### Job a
Arrange the rows between the line holding "Task: Maximize the NordVPN window" and the line holding "pyautogui.click(x=13, y=157)", inclusive, as a two-column CSV with the headers instruction and click_point. Give one line per request: put the request text and its answer each in a single quoted field, with any line breaks replaced by spaces.
--- Start Text segment ---
In an accomplished cast of just three, each part is equally weighted and crucial. Tom Burke plays the husband Adolph as a weakling and voluble fool without utterly sacrificing pity for his plight. Anna Chancellor is his dazzling wife Tekla— self-centred, vain and proud, but also the most sympathetic of the characters. With her vision of humanity, ("No guilt - only people; fallen human beings trying to do the best they can"), it is a shame that her worldview is not reflected more in the play's own outlook. Owen Teale is the local doctor-style figure of Gustav, menacing in his phlegmatic calmness as he wreaks psychological devastation. Reminiscent of Iago, he is chillingly played as a manipulative force of sheer negation.

The set design by Ben Stones is a minimalist, white-washed stage of a Swedish hotel's lounge. Tall rain-streaked Velux windows tower above the stage and a moat of real water unobtrusively surrounds it, adding the vague sense of warfare, siege and inescapability.

This production is intelligent and earnest in spite of some rather clunkily directed movement. It is a play with a deep vein of misanthropy, as well as more specific misogyny. The characters simply are not likeable enough to guarantee interest, let alone sympathetic engagement. Although often compared to Othello, it lacks the heroism either of the angelically innocent Desdemona or the glorious stature of Othello himself. The overwhelmingly nihilistic impetus portrays a view of a warped human race where there is no hope, help or even mitigating explanation, just conflict without understanding. With vague theorising and rationalising, the characters are immersed in a mire of subjective half-truths and no single impartial version of the past is ascertainable. This annihilating vision of men and women's relations has palpable rawness, but also a desolation of spirit and warmth. The play may be deliberately appalling but this necessarily means that it is also a deeply unpleasant viewing experience.
--- End Text segment ---
### Job b
Reproduce the whole theater review above word for word.
--- Start Exercise input ---
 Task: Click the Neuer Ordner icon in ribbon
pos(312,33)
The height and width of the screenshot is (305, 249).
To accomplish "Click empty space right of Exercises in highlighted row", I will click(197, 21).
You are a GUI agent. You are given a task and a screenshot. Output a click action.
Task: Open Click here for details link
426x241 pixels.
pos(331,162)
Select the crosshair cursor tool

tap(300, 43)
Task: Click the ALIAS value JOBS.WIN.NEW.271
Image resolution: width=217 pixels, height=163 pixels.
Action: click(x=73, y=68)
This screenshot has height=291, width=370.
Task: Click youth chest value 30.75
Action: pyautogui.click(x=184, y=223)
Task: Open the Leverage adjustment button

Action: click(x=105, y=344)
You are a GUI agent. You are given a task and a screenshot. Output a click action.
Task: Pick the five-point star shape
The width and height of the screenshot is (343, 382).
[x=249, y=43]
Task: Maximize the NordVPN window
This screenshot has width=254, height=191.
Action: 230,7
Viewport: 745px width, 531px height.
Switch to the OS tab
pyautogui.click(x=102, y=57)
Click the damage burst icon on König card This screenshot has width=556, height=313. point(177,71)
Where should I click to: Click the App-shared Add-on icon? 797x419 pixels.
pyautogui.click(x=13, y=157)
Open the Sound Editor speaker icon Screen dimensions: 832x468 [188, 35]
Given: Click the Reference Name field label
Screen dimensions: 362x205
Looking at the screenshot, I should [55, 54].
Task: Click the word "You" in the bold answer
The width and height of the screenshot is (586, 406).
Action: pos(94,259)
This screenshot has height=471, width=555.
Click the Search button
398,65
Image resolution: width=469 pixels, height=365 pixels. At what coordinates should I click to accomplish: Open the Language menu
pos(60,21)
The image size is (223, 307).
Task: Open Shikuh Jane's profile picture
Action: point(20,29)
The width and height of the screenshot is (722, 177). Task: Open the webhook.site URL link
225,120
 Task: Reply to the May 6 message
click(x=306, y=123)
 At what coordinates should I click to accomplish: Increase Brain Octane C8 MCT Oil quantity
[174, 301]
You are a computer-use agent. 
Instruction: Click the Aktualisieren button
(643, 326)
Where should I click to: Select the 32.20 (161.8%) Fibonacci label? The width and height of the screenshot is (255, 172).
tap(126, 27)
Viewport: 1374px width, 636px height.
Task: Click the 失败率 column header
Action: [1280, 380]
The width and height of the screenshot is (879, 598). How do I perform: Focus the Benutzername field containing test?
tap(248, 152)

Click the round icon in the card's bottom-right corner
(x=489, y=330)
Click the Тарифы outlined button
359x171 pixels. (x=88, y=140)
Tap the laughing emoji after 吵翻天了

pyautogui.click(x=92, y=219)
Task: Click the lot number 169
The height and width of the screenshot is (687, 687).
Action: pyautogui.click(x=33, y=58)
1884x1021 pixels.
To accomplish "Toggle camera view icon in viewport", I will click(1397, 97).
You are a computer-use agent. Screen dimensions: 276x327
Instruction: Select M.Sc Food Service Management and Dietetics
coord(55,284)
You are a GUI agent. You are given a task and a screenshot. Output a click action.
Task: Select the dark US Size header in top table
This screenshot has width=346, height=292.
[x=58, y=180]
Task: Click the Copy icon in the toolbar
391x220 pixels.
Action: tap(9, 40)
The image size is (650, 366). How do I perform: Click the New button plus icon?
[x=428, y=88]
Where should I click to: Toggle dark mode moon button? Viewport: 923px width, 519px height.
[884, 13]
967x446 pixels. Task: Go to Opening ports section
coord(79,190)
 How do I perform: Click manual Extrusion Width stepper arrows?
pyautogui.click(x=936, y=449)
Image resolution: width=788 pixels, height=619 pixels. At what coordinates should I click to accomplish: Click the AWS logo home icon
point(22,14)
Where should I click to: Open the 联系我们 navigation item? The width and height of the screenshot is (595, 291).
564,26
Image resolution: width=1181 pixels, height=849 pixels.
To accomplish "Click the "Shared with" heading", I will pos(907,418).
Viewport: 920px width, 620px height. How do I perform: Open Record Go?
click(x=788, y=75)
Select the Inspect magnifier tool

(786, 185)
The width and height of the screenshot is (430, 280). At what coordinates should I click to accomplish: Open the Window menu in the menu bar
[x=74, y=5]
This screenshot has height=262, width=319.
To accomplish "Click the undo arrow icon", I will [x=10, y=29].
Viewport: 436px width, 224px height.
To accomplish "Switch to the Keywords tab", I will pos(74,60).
--- End Exercise input ---
### Task result a
instruction,click_point
"Task: Maximize the NordVPN window This screenshot has width=254, height=191.","Action: 230,7"
"Viewport: 745px width, 531px height. Switch to the OS tab","pyautogui.click(x=102, y=57)"
"Click the damage burst icon on König card This screenshot has width=556, height=313.","point(177,71)"
"Where should I click to: Click the App-shared Add-on icon? 797x419 pixels.","pyautogui.click(x=13, y=157)"

### Task result b
In an accomplished cast of just three, each part is equally weighted and crucial. Tom Burke plays the husband Adolph as a weakling and voluble fool without utterly sacrificing pity for his plight. Anna Chancellor is his dazzling wife Tekla— self-centred, vain and proud, but also the most sympathetic of the characters. With her vision of humanity, ("No guilt - only people; fallen human beings trying to do the best they can"), it is a shame that her worldview is not reflected more in the play's own outlook. Owen Teale is the local doctor-style figure of Gustav, menacing in his phlegmatic calmness as he wreaks psychological devastation. Reminiscent of Iago, he is chillingly played as a manipulative force of sheer negation.

The set design by Ben Stones is a minimalist, white-washed stage of a Swedish hotel's lounge. Tall rain-streaked Velux windows tower above the stage and a moat of real water unobtrusively surrounds it, adding the vague sense of warfare, siege and inescapability.

This production is intelligent and earnest in spite of some rather clunkily directed movement. It is a play with a deep vein of misanthropy, as well as more specific misogyny. The characters simply are not likeable enough to guarantee interest, let alone sympathetic engagement. Although often compared to Othello, it lacks the heroism either of the angelically innocent Desdemona or the glorious stature of Othello himself. The overwhelmingly nihilistic impetus portrays a view of a warped human race where there is no hope, help or even mitigating explanation, just conflict without understanding. With vague theorising and rationalising, the characters are immersed in a mire of subjective half-truths and no single impartial version of the past is ascertainable. This annihilating vision of men and women's relations has palpable rawness, but also a desolation of spirit and warmth. The play may be deliberately appalling but this necessarily means that it is also a deeply unpleasant viewing experience.